Back to the beer thing though, is slogging through this and then getting drunk really the best idea? I think you would slog through this and want about 500 grams of protien and a nap.
posted by djduckie at 6:29 PM on May 1, 2010 [1 favorite]


This is the adult, extreme-sports equivalent of what myself and my brother used to do when we were kids, playing in the ravine beside our house. It sounds like fun, and in the spirit of non-competitive play, albeit grueling, and if I was in shape for it I'd totally do it.
posted by jokeefe at 6:43 PM on May 1, 2010 [1 favorite]


Back to the beer thing though, is slogging through this and then getting drunk really the best idea? I think you would slog through this and want about 500 grams of protien and a nap.

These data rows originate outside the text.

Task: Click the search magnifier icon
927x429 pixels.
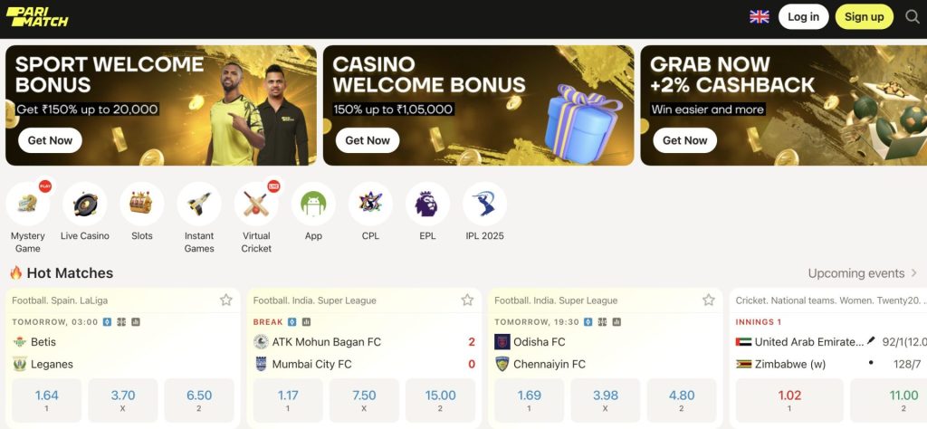Action: tap(913, 16)
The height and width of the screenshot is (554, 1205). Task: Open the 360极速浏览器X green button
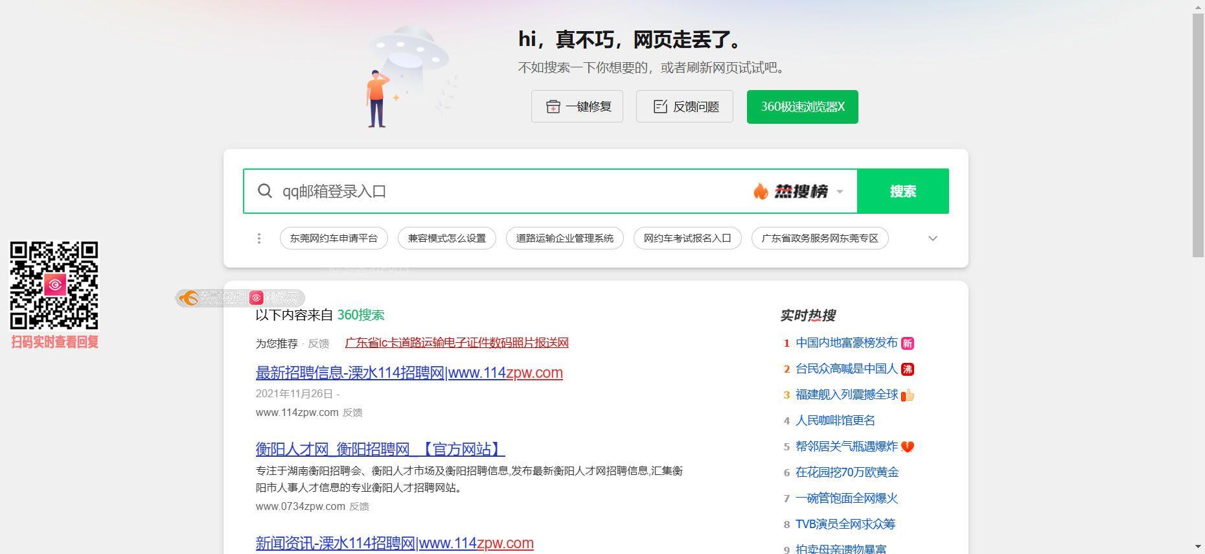tap(802, 107)
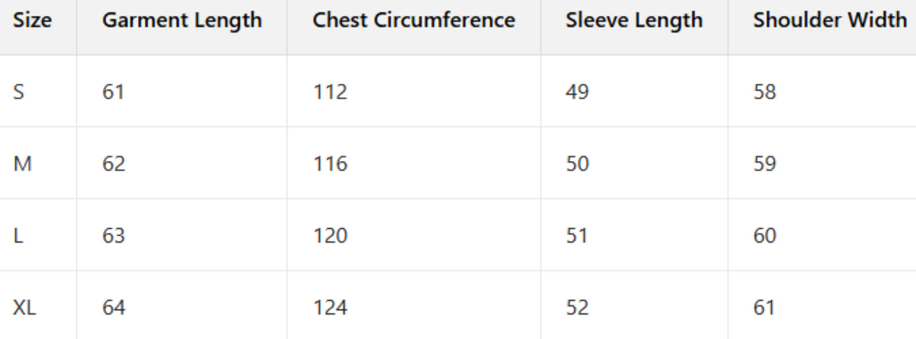This screenshot has height=339, width=916.
Task: Select the XL size row label
Action: 24,307
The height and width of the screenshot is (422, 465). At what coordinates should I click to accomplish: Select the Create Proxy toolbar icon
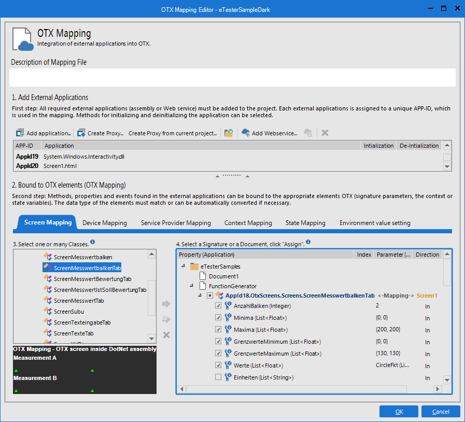81,133
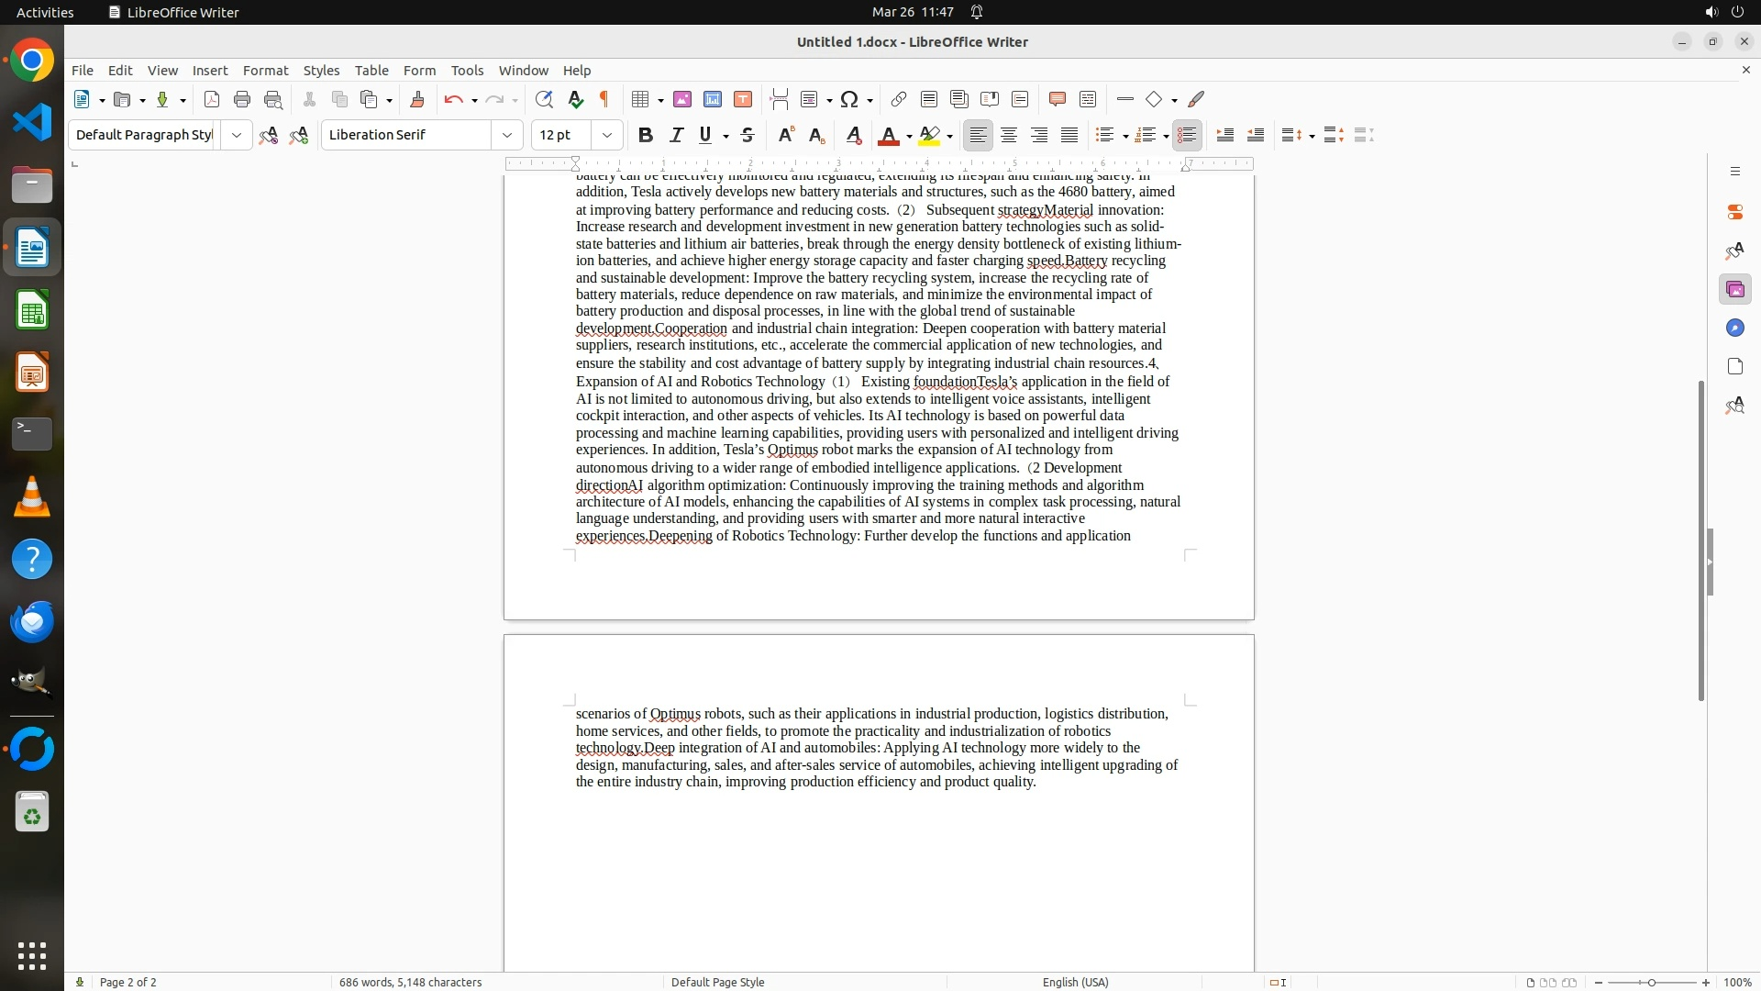This screenshot has height=991, width=1761.
Task: Click the Insert Image icon
Action: pyautogui.click(x=682, y=100)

I take it you've never played rugby.
posted by drpynchon at 7:09 PM on May 1, 2010 [3 favorites]


Yes, the article mentions that this is not an original idea, in the 6th graf:
The idea, imported largely from similar events in Britain (like the Grim Challenge) and Germany (the Strongman Run), is to stage events more convivial than marathons and triathlons, but more grueling than shorter runs or novelty events, some of which also have a mud-covered theme.
posted by Conrad Cornelius o'Donald o'Dell at 10:01 PM on May 1, 2010


Sounds like a nice moneymaker for the race promoter. No timing, donated beer...
posted by fixedgear at 4:41 AM on May 2, 2010


Yeah, this is pretty cool. Shame on those of you hating this because there are similar events elsewhere, or the guy went to Harvard B-school.

The whole point was to bring an event like Tough Guy to the US. That was the point! He did a great job of identifying an event that people would enjoy, finding a location, and promoting it.

Hey you know what? Michelangelo's David? Not the first big naked statue guy, right? Still a pretty fucking good statue though. Jesus Christ.